Robi v. Five Platters, Inc.

CourtUnited States Courts of Appeals. United States Court of Appeals (9th Circuit)
Citation838 F.2d 318
Docket NumberNos. 85-6061,87-5514,85-6062,s. 85-6061
PartiesPaul ROBI, Plaintiff-Appellee, v. FIVE PLATTERS, INC., Defendant-Appellant. FIVE PLATTERS, INC., Plaintiff-Appellant, v. Paul ROBI, Americana Hotel Corp., Gino Tonetti and Howard Wolfe, Defendants-Appellees. Tony WILLIAMS, Plaintiff-Appellee, v. The FIVE PLATTERS, INC., Defendant-Appellant.
Decision Date27 January 1988

Cheri S. O'Laverty, Law Offices of Cheri S. O'Laverty, Los Angeles, Cal., for defendant-appellant.

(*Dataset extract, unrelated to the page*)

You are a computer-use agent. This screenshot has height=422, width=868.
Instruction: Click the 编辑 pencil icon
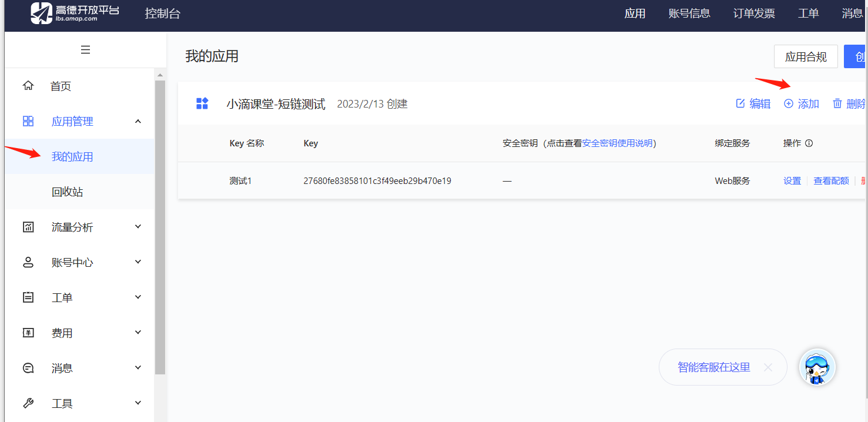coord(741,103)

Allen Hyman, Law Offices of Sam Perlmutter, Los Angeles, Cal., for plaintiff-appellee Robi.

Richard E. Bennett, New York City, for plaintiff-appellee Williams.

Appeal from the United States District Court for the Central District of California.

Before HALL, NOONAN and THOMPSON, Circuit Judges.

DAVID R. THOMPSON, Circuit Judge:

These consolidated appeals present competing claims to the name THE PLATTERS based upon prior conflicting judgments which the parties, selectively, assert as res judicata. Appellant The Five Platters, Inc. (the "Corporation") contends that the district court should have given preclusive effect to a 1975 decision by the Court of Customs and Patent Appeals and to a 1982 New York judgment. The Corporation claims these judgments establish its exclusive right to the name THE PLATTERS for use in connection with a musical entertainment service.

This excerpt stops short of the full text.